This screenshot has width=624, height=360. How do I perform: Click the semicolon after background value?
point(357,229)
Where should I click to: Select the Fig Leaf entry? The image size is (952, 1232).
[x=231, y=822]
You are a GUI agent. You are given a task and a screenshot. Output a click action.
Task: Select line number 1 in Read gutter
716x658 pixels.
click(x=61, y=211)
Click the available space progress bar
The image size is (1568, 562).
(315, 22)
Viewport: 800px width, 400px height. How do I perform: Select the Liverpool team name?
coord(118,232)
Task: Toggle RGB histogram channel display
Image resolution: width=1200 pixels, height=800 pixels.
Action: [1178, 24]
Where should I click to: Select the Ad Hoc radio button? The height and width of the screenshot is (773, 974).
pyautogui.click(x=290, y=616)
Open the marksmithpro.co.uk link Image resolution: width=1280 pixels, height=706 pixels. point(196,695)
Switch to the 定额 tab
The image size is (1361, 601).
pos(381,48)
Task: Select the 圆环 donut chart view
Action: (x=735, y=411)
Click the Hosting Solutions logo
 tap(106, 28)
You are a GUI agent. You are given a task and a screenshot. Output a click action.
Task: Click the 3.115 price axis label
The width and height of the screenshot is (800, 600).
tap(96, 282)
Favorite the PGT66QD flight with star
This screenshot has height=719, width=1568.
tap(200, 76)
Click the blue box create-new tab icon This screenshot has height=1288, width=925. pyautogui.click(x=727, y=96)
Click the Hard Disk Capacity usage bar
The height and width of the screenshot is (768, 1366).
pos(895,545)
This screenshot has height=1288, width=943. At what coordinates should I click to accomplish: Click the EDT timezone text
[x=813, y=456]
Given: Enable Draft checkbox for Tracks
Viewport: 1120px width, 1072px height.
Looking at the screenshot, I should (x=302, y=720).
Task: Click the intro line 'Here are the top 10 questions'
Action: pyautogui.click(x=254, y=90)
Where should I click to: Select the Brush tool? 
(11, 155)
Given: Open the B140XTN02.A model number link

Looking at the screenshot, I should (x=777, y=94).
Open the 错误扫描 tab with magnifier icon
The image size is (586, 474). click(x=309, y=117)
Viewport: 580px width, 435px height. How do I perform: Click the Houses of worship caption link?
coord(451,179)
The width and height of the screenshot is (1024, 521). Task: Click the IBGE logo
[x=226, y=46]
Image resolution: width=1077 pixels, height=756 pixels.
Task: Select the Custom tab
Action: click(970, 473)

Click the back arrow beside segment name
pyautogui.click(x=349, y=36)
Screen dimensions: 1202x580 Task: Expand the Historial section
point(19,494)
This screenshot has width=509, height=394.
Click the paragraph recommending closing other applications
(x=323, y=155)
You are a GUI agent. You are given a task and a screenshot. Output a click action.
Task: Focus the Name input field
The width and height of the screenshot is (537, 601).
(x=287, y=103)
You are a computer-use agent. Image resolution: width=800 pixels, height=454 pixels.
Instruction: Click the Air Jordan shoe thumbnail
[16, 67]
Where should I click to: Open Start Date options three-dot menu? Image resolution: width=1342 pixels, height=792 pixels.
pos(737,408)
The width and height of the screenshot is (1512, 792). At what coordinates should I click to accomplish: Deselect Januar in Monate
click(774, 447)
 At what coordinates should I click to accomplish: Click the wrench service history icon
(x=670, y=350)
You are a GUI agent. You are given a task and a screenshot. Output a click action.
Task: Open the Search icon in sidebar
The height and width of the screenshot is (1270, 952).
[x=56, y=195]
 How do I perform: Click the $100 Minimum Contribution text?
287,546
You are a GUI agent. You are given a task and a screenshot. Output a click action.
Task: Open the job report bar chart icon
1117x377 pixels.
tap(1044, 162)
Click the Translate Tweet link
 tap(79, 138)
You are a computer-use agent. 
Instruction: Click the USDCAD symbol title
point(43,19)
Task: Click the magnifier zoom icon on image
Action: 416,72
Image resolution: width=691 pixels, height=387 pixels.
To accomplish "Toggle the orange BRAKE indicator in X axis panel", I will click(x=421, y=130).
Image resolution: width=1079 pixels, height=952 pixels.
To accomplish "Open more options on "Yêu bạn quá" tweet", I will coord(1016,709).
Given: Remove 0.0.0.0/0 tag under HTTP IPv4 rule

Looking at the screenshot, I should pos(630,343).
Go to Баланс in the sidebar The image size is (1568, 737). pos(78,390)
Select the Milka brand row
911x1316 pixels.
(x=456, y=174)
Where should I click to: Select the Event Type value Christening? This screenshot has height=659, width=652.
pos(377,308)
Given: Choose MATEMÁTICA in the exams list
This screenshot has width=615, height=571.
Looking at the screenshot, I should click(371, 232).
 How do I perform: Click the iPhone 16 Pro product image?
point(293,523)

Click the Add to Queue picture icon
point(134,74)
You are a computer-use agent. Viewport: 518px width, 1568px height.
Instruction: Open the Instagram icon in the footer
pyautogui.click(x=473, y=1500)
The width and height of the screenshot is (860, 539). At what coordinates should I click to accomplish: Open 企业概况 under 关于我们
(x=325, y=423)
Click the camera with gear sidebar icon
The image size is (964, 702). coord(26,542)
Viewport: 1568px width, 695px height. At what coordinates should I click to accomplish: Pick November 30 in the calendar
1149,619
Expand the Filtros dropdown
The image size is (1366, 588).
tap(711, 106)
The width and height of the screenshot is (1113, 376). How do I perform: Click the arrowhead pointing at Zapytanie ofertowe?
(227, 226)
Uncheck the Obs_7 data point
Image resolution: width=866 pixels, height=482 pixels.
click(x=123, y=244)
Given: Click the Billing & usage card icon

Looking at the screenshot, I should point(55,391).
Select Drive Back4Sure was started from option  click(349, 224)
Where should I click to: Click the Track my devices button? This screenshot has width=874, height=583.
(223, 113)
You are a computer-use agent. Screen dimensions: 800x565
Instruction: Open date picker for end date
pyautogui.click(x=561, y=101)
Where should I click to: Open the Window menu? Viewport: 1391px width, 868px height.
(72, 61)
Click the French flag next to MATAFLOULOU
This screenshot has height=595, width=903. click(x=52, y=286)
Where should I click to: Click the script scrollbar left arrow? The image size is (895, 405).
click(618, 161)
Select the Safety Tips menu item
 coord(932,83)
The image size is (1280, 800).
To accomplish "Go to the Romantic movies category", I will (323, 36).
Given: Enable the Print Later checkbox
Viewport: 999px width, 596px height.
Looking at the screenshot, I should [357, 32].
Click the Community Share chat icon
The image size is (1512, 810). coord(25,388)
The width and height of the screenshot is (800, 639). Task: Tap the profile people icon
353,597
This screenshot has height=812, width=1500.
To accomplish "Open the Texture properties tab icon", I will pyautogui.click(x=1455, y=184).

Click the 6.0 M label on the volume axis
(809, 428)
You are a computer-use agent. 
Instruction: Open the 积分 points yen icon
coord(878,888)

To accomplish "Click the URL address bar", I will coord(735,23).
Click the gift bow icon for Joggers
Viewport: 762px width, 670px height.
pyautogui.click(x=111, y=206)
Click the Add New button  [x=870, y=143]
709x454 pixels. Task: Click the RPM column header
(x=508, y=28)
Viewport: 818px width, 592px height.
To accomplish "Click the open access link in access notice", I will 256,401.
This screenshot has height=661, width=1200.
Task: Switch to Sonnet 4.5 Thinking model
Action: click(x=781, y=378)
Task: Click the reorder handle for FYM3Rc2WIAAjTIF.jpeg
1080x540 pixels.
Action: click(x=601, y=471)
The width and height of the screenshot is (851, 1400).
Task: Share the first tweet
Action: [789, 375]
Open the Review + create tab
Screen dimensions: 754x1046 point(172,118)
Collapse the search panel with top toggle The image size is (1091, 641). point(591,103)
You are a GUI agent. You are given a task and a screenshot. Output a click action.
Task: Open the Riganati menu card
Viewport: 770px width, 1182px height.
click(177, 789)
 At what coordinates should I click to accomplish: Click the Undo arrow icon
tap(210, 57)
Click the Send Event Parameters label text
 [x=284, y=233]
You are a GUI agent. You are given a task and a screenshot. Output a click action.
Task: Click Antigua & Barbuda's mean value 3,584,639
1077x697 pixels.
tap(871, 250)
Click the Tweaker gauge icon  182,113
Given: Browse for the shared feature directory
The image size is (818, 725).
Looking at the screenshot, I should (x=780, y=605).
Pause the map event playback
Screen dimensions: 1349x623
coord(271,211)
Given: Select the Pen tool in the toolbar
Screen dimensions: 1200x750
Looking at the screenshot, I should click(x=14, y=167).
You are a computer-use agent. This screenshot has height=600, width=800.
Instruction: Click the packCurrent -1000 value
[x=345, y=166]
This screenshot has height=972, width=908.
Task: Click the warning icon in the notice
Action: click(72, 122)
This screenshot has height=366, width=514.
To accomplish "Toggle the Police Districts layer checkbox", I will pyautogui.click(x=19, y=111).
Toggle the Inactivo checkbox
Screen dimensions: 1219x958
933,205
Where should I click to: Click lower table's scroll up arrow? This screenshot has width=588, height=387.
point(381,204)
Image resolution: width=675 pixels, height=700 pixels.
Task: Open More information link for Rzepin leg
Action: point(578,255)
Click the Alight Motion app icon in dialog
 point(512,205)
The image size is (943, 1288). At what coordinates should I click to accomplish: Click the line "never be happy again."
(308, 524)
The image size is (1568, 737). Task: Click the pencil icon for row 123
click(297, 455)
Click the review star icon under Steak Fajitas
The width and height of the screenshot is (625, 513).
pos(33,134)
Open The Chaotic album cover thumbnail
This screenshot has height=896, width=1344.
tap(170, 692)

■ **Activity**: Reproduce exactly, and with no other material, the lines between those holding "Select the Safety Tips menu item" and "Given: Enable the Print Later checkbox", inclusive.

■ **Solution for this problem**:
Select the Safety Tips menu item
 coord(932,83)
The image size is (1280, 800).
To accomplish "Go to the Romantic movies category", I will (323, 36).
Given: Enable the Print Later checkbox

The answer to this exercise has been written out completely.